### EXERCISE REQUIREMENTS
The records below are to be set down again exactly, with the pictures left out.

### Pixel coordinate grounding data
■ ■ ■ ■

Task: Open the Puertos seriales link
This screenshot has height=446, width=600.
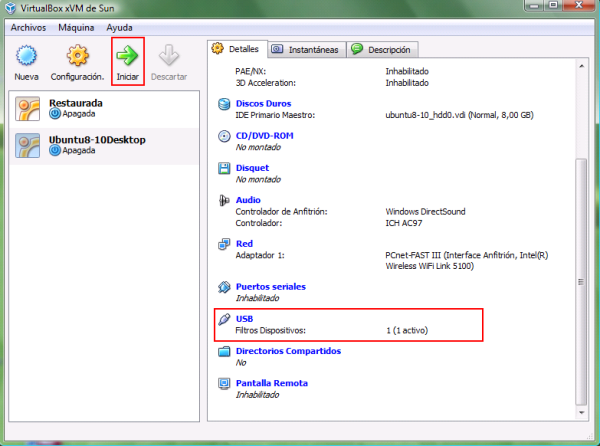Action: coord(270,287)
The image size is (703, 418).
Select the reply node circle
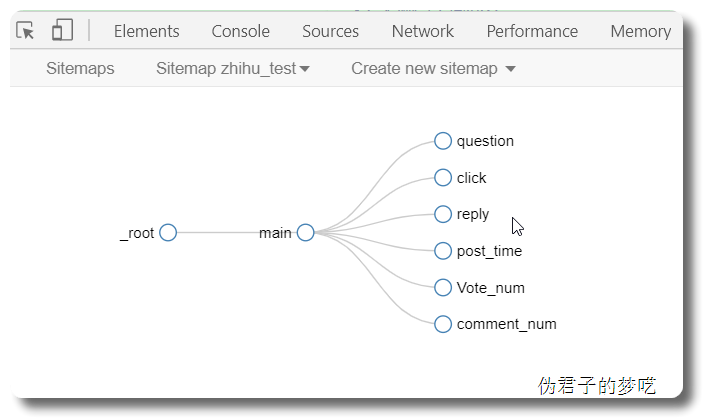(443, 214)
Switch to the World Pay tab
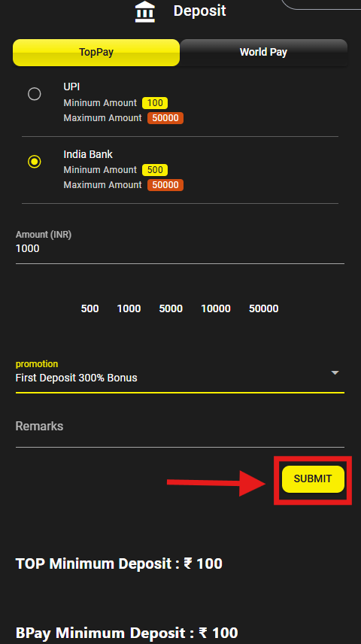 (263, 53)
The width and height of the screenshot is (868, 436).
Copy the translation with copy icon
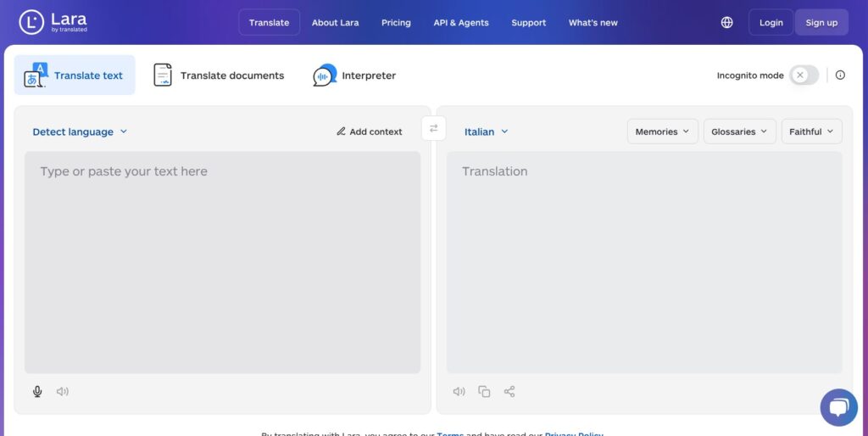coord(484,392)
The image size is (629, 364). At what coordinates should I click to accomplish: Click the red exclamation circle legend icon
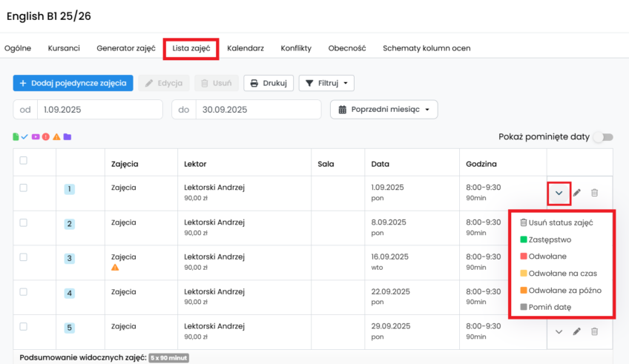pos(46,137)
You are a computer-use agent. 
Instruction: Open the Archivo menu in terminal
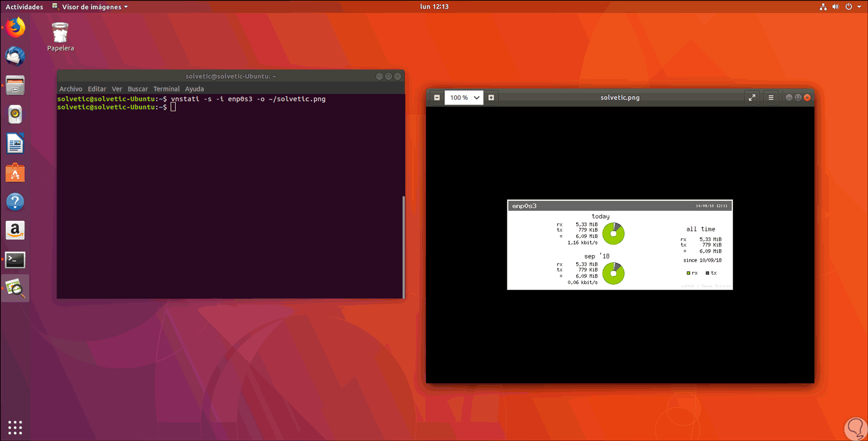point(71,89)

■ ■ ■ ■

### EXERCISE OUTPUT
Task: Open the Puertos seriales link
This screenshot has height=446, width=600.
Action: coord(270,287)
The image size is (703, 418).
Select the reply node circle
(443, 214)
Switch to the World Pay tab
 (263, 53)
The width and height of the screenshot is (868, 436).
Copy the translation with copy icon
coord(484,392)
The image size is (629, 364). At what coordinates should I click to accomplish: Click the red exclamation circle legend icon
pos(46,137)
You are a computer-use agent. 
Instruction: Open the Archivo menu in terminal
point(71,89)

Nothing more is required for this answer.